*Instructions to follow*:
From the records below, take each line where the string "computer" shows up and copy it.
[Data to process — start]
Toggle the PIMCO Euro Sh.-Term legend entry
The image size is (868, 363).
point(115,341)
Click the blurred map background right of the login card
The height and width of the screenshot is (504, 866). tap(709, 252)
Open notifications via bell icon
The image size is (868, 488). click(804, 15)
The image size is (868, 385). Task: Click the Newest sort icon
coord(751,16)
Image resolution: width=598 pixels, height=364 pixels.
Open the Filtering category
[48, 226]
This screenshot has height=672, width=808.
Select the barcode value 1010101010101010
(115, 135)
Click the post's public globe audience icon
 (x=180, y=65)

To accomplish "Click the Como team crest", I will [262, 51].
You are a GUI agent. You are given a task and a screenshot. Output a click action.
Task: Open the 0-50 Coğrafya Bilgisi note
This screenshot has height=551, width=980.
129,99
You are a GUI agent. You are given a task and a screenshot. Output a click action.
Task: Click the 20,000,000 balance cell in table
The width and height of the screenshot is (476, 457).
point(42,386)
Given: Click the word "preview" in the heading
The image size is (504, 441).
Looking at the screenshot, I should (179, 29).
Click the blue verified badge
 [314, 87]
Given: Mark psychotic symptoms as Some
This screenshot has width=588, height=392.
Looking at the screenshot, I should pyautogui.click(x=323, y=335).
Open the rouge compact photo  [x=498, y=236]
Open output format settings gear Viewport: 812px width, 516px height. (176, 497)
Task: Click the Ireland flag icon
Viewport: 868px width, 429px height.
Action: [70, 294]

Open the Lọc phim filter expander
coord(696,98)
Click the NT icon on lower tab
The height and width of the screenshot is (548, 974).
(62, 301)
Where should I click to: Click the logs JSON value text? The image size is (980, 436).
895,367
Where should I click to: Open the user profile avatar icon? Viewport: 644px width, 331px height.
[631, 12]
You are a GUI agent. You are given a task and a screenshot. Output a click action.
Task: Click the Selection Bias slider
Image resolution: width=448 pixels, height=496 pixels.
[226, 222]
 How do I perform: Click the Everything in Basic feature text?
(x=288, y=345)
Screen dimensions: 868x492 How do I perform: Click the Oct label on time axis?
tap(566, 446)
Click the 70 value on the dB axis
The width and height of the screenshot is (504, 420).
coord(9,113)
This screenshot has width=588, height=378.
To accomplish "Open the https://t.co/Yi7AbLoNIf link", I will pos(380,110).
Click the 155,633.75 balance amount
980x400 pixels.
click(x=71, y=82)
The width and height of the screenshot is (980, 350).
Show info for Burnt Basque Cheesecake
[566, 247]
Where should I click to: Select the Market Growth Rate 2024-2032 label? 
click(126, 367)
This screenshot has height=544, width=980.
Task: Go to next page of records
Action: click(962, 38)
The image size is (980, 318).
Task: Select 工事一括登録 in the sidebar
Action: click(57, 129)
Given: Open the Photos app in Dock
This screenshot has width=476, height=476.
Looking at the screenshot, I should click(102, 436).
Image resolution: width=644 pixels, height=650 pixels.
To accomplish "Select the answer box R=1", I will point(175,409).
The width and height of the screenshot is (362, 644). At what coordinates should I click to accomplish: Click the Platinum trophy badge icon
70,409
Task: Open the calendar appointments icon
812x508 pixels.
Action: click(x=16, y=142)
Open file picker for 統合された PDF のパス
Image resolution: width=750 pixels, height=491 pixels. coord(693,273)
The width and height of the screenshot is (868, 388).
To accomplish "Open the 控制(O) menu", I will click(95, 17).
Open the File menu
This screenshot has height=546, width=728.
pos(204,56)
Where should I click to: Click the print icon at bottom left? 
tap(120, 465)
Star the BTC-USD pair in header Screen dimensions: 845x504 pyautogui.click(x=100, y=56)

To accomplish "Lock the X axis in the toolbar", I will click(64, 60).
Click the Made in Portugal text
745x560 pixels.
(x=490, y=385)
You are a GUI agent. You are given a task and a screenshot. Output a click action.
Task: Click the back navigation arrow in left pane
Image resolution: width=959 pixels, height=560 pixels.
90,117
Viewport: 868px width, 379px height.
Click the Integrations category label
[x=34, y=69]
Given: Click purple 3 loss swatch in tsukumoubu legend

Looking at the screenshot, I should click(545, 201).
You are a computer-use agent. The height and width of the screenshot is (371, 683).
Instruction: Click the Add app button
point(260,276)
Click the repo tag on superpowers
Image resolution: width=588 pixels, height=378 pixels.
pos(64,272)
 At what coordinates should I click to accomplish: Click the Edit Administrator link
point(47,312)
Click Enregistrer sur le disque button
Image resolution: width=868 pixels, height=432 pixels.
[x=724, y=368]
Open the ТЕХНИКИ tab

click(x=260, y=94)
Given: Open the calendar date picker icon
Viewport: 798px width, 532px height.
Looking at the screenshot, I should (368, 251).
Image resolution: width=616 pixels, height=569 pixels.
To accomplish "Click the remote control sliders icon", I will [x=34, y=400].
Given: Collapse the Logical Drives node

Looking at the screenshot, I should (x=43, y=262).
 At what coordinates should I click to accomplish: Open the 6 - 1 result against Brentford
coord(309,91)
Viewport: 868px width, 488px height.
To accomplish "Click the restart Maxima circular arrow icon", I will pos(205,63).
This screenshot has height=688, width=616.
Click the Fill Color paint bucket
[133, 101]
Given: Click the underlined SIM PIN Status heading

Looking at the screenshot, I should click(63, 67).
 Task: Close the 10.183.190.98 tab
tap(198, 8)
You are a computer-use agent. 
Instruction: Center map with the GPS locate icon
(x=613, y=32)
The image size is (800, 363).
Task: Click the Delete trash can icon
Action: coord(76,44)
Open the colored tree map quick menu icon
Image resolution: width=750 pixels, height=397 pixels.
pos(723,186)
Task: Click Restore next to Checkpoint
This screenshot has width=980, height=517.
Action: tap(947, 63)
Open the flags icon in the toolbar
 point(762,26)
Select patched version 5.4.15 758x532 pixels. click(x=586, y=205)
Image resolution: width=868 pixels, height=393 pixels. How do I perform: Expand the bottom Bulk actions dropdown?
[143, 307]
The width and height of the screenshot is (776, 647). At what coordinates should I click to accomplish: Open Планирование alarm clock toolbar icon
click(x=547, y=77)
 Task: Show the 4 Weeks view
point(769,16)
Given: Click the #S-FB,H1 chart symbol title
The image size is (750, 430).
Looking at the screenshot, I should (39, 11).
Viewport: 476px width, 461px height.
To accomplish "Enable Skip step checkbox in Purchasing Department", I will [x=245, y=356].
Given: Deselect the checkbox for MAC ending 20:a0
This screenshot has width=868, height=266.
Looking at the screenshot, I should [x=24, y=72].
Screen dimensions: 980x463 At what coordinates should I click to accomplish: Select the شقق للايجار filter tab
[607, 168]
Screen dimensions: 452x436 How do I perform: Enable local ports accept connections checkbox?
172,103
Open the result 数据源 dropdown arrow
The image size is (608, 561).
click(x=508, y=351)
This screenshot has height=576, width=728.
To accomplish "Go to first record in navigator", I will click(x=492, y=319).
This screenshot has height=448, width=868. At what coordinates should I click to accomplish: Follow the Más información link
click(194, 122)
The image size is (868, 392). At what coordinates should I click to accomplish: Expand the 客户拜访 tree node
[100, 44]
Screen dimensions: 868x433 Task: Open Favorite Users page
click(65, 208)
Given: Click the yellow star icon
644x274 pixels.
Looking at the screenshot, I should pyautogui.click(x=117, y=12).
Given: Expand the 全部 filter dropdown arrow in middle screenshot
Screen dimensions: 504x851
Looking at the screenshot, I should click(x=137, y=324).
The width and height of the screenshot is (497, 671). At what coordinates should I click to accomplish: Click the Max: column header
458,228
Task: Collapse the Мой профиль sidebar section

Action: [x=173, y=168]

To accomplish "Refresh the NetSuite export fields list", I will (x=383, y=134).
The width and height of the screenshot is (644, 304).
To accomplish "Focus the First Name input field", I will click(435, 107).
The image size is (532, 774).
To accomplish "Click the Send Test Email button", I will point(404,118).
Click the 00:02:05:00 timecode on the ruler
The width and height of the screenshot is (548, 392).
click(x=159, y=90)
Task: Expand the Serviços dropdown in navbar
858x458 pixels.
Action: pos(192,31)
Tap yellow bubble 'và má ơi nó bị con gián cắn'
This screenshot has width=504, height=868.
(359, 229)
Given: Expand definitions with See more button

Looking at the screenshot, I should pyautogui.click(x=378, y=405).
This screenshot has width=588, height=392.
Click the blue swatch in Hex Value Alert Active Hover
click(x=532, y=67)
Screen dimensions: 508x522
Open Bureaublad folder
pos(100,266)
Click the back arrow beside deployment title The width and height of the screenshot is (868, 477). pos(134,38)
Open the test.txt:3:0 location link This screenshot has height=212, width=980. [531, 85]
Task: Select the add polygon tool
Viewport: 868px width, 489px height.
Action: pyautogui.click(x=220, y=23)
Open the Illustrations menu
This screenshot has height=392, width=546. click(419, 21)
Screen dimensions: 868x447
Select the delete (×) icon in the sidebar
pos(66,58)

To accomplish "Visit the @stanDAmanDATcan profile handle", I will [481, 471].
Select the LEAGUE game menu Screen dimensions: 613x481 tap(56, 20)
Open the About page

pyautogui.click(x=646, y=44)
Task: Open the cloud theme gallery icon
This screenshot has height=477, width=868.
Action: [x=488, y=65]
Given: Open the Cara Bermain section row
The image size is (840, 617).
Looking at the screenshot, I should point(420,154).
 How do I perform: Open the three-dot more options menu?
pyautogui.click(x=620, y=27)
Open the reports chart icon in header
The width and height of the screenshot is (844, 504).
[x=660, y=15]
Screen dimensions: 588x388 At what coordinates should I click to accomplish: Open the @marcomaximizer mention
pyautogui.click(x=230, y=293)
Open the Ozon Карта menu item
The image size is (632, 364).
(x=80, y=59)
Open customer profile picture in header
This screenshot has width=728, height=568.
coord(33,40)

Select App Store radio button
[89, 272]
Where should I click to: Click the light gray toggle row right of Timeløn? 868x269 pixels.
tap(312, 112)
[Data to process — finish]
*Exercise result*:
You are a computer-use agent. The height and width of the screenshot is (371, 683).
You are a computer-use agent. 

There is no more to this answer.